Document extract ->

# Topic: Accusative (despre,cu,langa,fara)



## mikasa_90

_I want to practice with accusative sentences.
Please can someone see these mistakes?
grazie 

1Maria eats an apples with her friend.
1Maria mananca niste mare cu pretiena ei

2Alina plays volley becouse she likes it
2Alina joaca volei pentru ei ii place

3I am unhappy without you
3Eu fara tine sunt nefericit

4My cat is neat my friend
4Pisica mea este langa prietenul meu

5Teacher told about sport
5profesor a discutat despre sportul
_


----------



## cc14062

Hi

I'm new here but i'll be glad telp you learning romanian. Here are the correct sentences:

1. Maria mananca niste mere cu prietena ei (so you did some spelling mistakes here)

2. Alina joaca volei pentru ca ei ii place - you always say "pentru ca"- because

3. Correct

4. Correct 

5. Profesorul a discutat despre sport. - You don't articulate a singe word coming after "despre" . 


Hope this helps


----------



## mikasa_90

Multumesc, grazie mille


----------



## robbie_SWE

mikasa_90 said:


> _3I am unhappy without you_
> _3Eu fara tine sunt nefericit_


 


cc14062 said:


> 3. Correct
> 
> Hope this helps


 
Nice job cc14062 (nume complicat ), but isn't the second sentence still a bit incorrect? 

I would have said "_Eu sunt nefericit fără tine_", or else a comma would be needed.

Exercise directions ->
Answer these questions about the thread on Romanian accusative sentences.
(a) What phrase does cc14062 say should replace "pentru" in sentence 2 to mean "because"?
(b) What rule does cc14062 give about a single word that comes after "despre"?
(c) What wording does robbie_SWE suggest for "I am unhappy without you"?
The data has no role in this work.

Dataset content ->
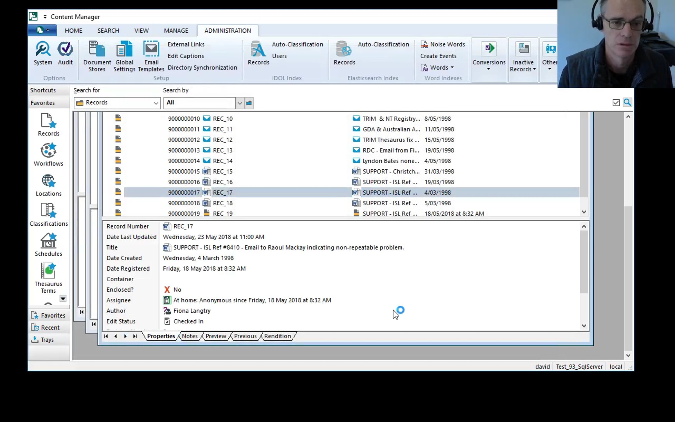Click IDOL Index Records icon
675x422 pixels.
258,53
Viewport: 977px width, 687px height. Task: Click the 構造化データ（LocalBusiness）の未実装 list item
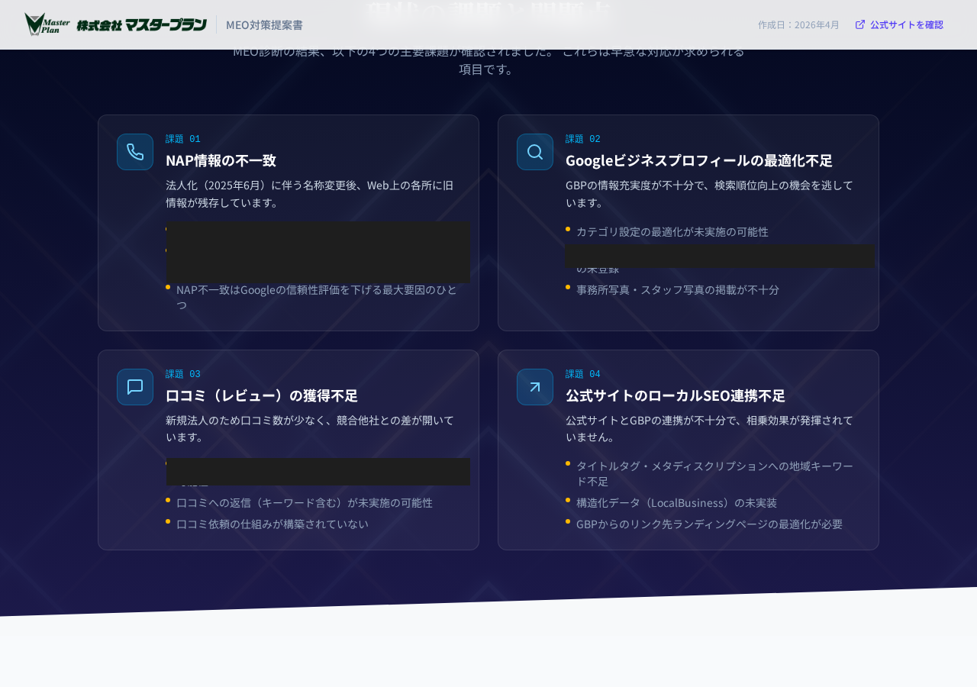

Final answer ->
(a) "Pentru ca."
(b) A single word coming after "despre" is not articulated.
(c) "Eu sunt nefericit fără tine."